§ Source extract
--------

I would argue that whilst supplements are not essential, they are very helpful indeed in supporting your body as you look to get stronger, bigger, fitter, leaner.
Yes the majority of the things that people suggest you take can be found in every day foods. However you have to take into account cost, ease of use/digestion, preparation and efficiency. It’s certainly a lot quicker and easier to knock up and drink a protein shake than it is to cook and eat a chicken breast after a work out.
So what supplements do I take and would I suggest?
There are lots of different options here and it is probably the most widely used supplement for gym goers. Your muscles need protein to repair and grow after you rip them apart in your workouts and protein shakes are a quick, easy way to get it to them.
Whey protein is probably the most popular option here and there are hundreds of different brands out there to try. Things to consider are: Yield, Functionality, Amino Acid Profile (BCAA – EAA ratio), WPI:WPC Ratio, Filler Percentage, Taste, Ease of use, Blendability, Digestibility, Functionality and results. Then you can also get casein, soy, pea, milk among others. I’d say stick with whey as your primary one.
Remember this should be a supplement to a relatively balanced diet to increase your protein intake, as this can be hard to achieve otherwise. High doses can cause some side effects such as increased bowel movements, nausea, thirst, bloating, cramps, reduced appetite, tiredness (fatigue), and headache. Also got told by the hair clinic on Harley Street that it can cause hair loss….that’s what I’ll blame it on.

--------

§ What you will do
a: Answer these from the text on gym supplements:
(i) What does it call quicker and easier after a workout than cooking and eating a chicken breast?
(ii) Which type of protein does it recommend as your primary one?
(iii) According to the writer, who said protein can cause hair loss?
b: Write the next part of the text on gym supplements, picking up after its final sentence.

§ Dataset section

--------

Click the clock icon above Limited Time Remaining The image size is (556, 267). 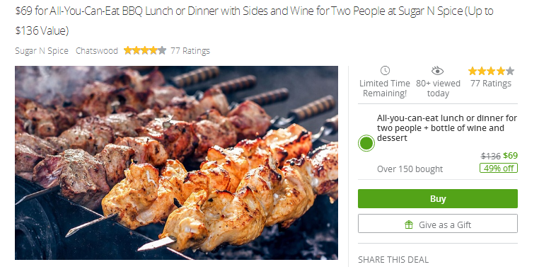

--------

§ Exercise answers
a:
(i) Making and drinking a protein shake.
(ii) Whey.
(iii) The hair clinic on Harley Street.

b:
If you are going to be pushing your body in the gym consistently, it’s going to be tough on your body and could start taking its toll as you demand more and more. This is where it is vital that your body is healthy and can call on all the various vitamins and minerals it uses to keep it so.
Of course you get most of these from your daily diet and you don’t want to overdo it or take supplements unnecessarily. However, not everyone is a perfect eater and if you are pushing yourself every day in the gym your body may require more than you currently provide.
I tend to just take one a day rather than the suggested dose of 3+ just to give my body a little boost rather than drowning it in 300% of my daily intake only to see my urine turn bright green.
BCAAs – Branched-Chain Amino Acids
Branched-chain amino acids stimulate protein synthesis, and might do so to a greater extent than a normal protein on its own. BCAAs not only increase the rate of protein synthesis, but they also increase the cell’s capacity for protein synthesis.
Lots of people swear by BCAAs and their importance in helping muscles grow and also maintaining them for example if in a cutting phase. They can also be used as a quick energy source in your workouts since they get absorbed directly into the blood. The ability of Valine and Isoleucine to be converted into glucose means energy to fight off muscle fatigue.
This one I read a lot about and is a very common, well researched supplement, however I personally have never really committed to it. I probably will though as creatine has been shown to aid in strength and lean muscle gains.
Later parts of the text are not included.